Buffet Infinity is a Canadian satirical comedy horror film, directed by Simon Glassman and released in 2025. A satire of consumerism inspired by Second City Television and told entirely through mock television commercials instead of a conventional narrative, the film centres on the fictional Westridge County in Alberta where two restaurants are fighting each other for dominance, spawning cults and sinkholes and other apocalyptic consequences.

The cast includes Kevin Singh, Claire Theobald and Donovan Workun. Glassman began working on the film in 2020 as a short YouTube sketch before expanding the concept, shooting and reshooting hundreds of scenes for the film of which not all were actually used.

The film premiered at the 29th Fantasia International Film Festival in July 2025, where Glassman received a special jury mention from the Best Canadian Director Award jury. The film has also been awarded Best Editing at the 2025 Brooklyn Horror Film Festival.

Glassman additionally shot several promotional videos for the festival program, featuring characters from the film to highlight both Buffet Infinity and other films.

==Plot==

A local restaurant begins facing opposition from the new and mysterious Buffet Infinity restaurant. While offering incredible prices, questions begin to arise about the buffet when townspeople begin going missing and the restaurant shows influence both by expanding and showing up in unexpected places. Through commercials and news segments that present as found footage, it becomes clear that Buffet Infinity may be more than just a restaurant.
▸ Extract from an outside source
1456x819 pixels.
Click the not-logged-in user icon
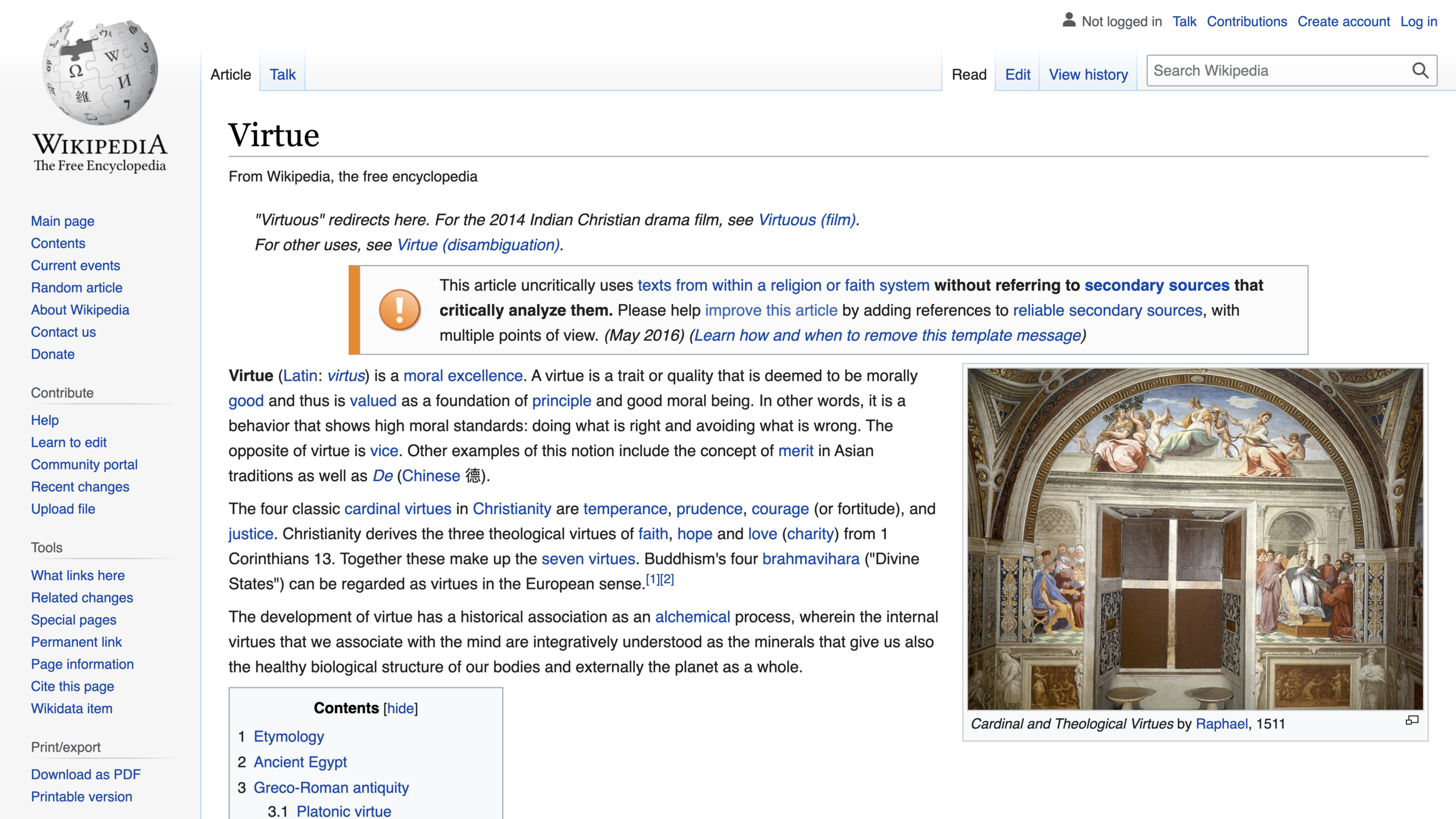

While a local author and philosopher tries to warn those who can still fight back, a personal injury lawyer works to stay on the right side of the entity, and Ahmed's Pawn Shop just tries to stay in business.
==Cast==
- Kevin Singh as Mostley Rosin
- Ahmed Ahmed
- Brandon Vanderwall as Brandon
- Jules Balluffi
- Ben Bauce
- Allison Bench as Jennifer Joy Avery
- Noah Brooder
- Darek Burdziuk
- Kelly Calwill
- Kheriyae Christian
- Chad Curtis
- Demi Dupri
- Aaron Guimond
- Suzanne Hube
- Adriaan Kriel
- Patrick Lynn
- Isabella MacLean
- Heather Morgan
- Nathan Boyer

==Release==
===Critical reception===
On the review aggregator website Rotten Tomatoes, 100% of 15 critics' reviews are positive.